■ Work item: Output, word for word, every line from the line with "Task: Click the" through the final line of the data below.

■ Records shown:

______________________________

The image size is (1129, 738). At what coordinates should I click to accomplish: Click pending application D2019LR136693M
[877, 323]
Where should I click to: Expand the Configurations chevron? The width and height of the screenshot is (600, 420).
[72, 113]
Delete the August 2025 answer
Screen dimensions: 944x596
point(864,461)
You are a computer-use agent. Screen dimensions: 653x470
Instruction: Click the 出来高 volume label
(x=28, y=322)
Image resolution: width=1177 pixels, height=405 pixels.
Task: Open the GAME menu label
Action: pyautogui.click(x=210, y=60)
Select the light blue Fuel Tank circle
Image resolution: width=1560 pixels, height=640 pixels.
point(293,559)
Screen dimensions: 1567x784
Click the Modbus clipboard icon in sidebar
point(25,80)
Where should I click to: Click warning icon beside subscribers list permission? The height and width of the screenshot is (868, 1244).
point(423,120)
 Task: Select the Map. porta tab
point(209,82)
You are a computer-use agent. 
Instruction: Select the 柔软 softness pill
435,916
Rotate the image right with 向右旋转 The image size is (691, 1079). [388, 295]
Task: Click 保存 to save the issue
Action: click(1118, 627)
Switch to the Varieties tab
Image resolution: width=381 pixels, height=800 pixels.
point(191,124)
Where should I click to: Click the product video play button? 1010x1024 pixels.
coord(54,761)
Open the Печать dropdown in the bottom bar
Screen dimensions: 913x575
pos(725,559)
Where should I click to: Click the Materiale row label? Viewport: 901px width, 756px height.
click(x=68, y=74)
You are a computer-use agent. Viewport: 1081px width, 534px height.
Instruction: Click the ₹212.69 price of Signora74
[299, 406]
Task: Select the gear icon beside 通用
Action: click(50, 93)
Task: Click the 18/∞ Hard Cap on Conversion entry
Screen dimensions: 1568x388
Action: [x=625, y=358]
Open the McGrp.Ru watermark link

______________________________

■ Response:
Task: Click the 18/∞ Hard Cap on Conversion entry
Screen dimensions: 1568x388
Action: [x=625, y=358]
Open the McGrp.Ru watermark link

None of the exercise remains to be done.